Background: Sjogren’s syndrome (SS) is a chronic autoimmune disorder characterized by inflammation of the lacrimal and salivary glands. Histopathological analysis has previously confirmed increased numbers of activated T and B cells in the glands. Sjogren’s patients have increased levels of antibodies directed against SS Antigen A (SSA) or SS Antigen B (SSB). B cell activating factor (BAFF) plays a significant role in B cell survival and the generation of autoantibodies. Additionally, BAFF levels have previously been shown to be elevated in the circulating blood as well as inflamed salivary glands. IL-17 is pleiotropic cytokine that drives autoimmunity through the induction of inflammatory cytokines, chemokines, and other mediators. Furthermore, several studies have demonstrated increased levels of IL-17 in the plasma, saliva, and tears of SS patients. Taken together, these data suggest dual antagonism of BAFF and IL-17 as a potential treatment for SS.

Objectives: To evaluate the safety, tolerability, pharmacokinetic, and pharmacologic activity of tibulizumab (LY3090106; ZB-106) in a Phase 1, parallel-group, randomized, double blind placebo controlled, multiple ascending dose clinical trial in patients with SS.

Methods: Participants between the ages of 18 and 65 were screened for a confirmed diagnosis of SS and the presence of either anti-SSA or anti-SSB antibodies prior to enrollment. All participants provided written informed consent prior to enrollment in the trial. Enrolled participants subcutaneously received tibulizumab (30mg Q4W, 100mg Q4W, 300mg Q4W, 300mg Q2W) for 12 weeks followed by another 12-week follow-up period. Serum samples were collected throughout the trial for the assessment of target engagement (circulating levels of IL-17A and BAFF), pharmacokinetics, anti-tibulizumab antibodies (ADA), and exploratory biomarkers.

Results: Twenty-five participants with physician-diagnosed SS meeting the inclusion/exclusion criteria were enrolled in this Phase 1 study. 92% (23 out of 25) of the participants were female and 88% (22 out of 25) were non-Hispanic.
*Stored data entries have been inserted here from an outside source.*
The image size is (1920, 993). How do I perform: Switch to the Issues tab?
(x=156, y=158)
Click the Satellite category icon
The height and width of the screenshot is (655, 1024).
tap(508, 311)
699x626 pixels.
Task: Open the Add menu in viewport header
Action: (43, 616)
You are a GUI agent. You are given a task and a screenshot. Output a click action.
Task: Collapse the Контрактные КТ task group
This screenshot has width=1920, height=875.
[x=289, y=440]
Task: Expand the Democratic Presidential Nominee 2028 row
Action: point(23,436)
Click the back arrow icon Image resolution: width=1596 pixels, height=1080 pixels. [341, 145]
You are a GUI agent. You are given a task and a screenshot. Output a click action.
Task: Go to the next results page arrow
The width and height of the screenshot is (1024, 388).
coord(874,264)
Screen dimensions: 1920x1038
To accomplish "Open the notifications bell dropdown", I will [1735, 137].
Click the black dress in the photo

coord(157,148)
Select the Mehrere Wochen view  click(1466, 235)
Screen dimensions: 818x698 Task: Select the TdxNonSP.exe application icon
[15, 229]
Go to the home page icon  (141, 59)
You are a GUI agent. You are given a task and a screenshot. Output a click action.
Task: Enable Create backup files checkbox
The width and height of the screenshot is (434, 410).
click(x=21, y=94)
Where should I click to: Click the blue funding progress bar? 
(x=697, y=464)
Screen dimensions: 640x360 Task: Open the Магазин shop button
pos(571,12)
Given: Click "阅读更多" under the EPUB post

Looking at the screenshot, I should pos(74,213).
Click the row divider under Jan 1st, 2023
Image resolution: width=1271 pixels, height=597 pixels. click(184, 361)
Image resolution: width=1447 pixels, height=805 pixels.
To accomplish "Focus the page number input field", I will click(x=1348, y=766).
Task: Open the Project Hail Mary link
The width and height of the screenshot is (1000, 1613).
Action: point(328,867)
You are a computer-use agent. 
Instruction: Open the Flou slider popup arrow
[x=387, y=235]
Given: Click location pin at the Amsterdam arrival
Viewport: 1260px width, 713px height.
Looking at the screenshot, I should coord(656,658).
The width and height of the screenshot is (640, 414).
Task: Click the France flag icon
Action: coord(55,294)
Of the 25 participants enrolled, 21 participants received at least one dose of tibulizumab while 4 participants received at least one placebo treatment. In participants receiving tibulizumab, the serum levels of both BAFF and IL-17A increased as expected. At doses of 100mg Q4W and above, the concentrations of BAFF and IL-17A appeared to plateau, suggesting maximum target engagement. Additionally, treatment with tibulizumab reduced the levels of circulating exploratory biomarkers including total B cell counts and CXCL1 levels. PK/PD modeling determined the subcutaneous bioavailability to be approximately 62.9% and the t _max between 5 – 8 days post dose. Throughout the course of the study, only one tibulizumab-treated participant (30mg Q4W) had a treatment emergent-ADA.

Conclusion: Overall, this clinical trial demonstrated that tibulizumab was well-tolerated and that the combined neutralization of IL-17A and BAFF disrupts two key pathways involved in disease pathogenesis. These results suggest that tibulizumab may provide significant benefit to those with IL-17A and B cell-mediated autoimmune diseases, including SS, and warrants further exploration in larger clinical trials.

REFERENCES: NIL.

Acknowledgements: NIL.

Disclosure of Interests: Michael Howell ZuraBio, ZuraBio, Kiran Nistala ZuraBio, ZuraBio, Parisa Faghihi ZuraBio, ZuraBio, Abid Sattar ZuraBio, Someit Sidhu ZuraBio, ZuraBio.